52. In order to help you through college, your parents just deposited $25,000 into a bank account paying 8% interest. Starting next year, you plan to withdraw equal amounts from the account at the end of each of the next four years. What is the MOST you can withdraw annually?

A. $ 6,125.43B. $ 6,988.91

C. $ 7,133.84D. $ 7,548.02E. $ 8,154.71

PV = 25,000 = C*[(1 - 1/{(1 + .08)^4)}/(.08)]; C = $7,548.02

53. Analysts expect Marble Comics to pay shareholders $1.00 per share annually for the next five years. After that, the dividend will be $1.50 annually forever. Given a discount rate of 10%, what is the value of the stock today?

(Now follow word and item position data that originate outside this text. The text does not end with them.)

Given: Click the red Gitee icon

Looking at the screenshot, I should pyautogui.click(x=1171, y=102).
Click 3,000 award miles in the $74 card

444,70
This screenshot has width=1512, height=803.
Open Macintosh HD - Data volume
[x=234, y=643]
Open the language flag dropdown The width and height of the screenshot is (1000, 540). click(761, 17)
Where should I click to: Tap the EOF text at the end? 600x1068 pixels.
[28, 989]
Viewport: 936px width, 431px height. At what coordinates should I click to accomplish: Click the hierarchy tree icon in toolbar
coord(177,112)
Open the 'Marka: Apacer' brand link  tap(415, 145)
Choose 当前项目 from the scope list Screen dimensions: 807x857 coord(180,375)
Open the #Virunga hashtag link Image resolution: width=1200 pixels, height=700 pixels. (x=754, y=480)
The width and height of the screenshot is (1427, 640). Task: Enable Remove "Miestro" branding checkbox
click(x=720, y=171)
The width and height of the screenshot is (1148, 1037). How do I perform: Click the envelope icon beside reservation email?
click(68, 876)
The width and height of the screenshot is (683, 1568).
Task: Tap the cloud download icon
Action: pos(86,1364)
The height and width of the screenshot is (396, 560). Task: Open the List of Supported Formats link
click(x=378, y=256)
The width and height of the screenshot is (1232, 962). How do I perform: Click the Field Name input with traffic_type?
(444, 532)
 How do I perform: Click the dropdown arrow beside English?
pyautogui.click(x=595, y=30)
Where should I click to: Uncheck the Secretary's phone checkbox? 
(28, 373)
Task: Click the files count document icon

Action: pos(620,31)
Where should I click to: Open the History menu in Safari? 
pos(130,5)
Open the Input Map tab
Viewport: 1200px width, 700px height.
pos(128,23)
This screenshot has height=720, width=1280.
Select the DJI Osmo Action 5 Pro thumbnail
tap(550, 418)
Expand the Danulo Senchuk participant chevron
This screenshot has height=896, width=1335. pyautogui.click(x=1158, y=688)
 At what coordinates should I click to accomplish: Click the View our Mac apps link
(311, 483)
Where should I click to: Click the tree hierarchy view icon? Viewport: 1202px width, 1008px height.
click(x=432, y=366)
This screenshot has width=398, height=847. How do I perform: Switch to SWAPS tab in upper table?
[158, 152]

A. $6.55B. $9.87C. $12.37D. $13.10E. $21.88

PV years 6 on = 1.50/.1 = $15, PV today = 15/(1.1)^5 = $9.31 PV annuity = 1*[(1 - 1/{(1 + .1)^5)}/(.1)] = $3.79; Total PV = 9.31 + 3.79 = $13.10

54. The preferred stock of Marble Comics currently sells for $31.25 per share. The annual dividend of $2.50 is fixed. Assuming a constant dividend forever, what is the rate of return on this stock?

A. 4.5%B. 6.0%C. 8.0%D. 9.5%E. 12.5%

Rate = 2.5/31.25 = 8%

55. Fast Eddie's Used Cars will sell you a 1986 Ford Escort for $3,000 with no money down. You agree to make weekly payments of $40.00 for 2 years, beginning one week after you buy the car. What is the EAR of this loan?

A. 34.43%B. 36.55%C. 40.94%D. 42.34%E. 53.01%

PV = 3,000 = 40*[(1 - 1/{(1 + r)^104)}/(r)]; r = 34.43% (APR) EAR = (1 + .3443/52)^52 - 1 = 40.94%

56. What is the present value of $1,000 payments received at the beginning of each year for the next 10 years? Assume an interest rate of 5.49% compounded monthly.

A. $7,069.13B. $7,093.62C. $7,492.64D. $7,912.58E. $7,955.26

EAR = (1 + .0549/12)^12 - 1 = 5.63%; PV = 1000*[(1 - (1/1.0563^10))/.0563]*1.0563 = $7,912.58

57. Five years from now you will begin to receive cash flows of $75 per year. These cash flows will continue forever. If the discount rate is 6%, what is the present value of these cash flows?

A. $799.68B. $894.22C. $934.07D. $990.12E. $1,104.67

PV = 75/.06 = 1,250/(1.06)^4 = $990.12

58. Four years from now you will receive the first of seven annual $10,000 payments. The current interest rate is 6%, but by the beginning of year 4, the rate will have risen to 8%. What is the present value of this cash flow stream?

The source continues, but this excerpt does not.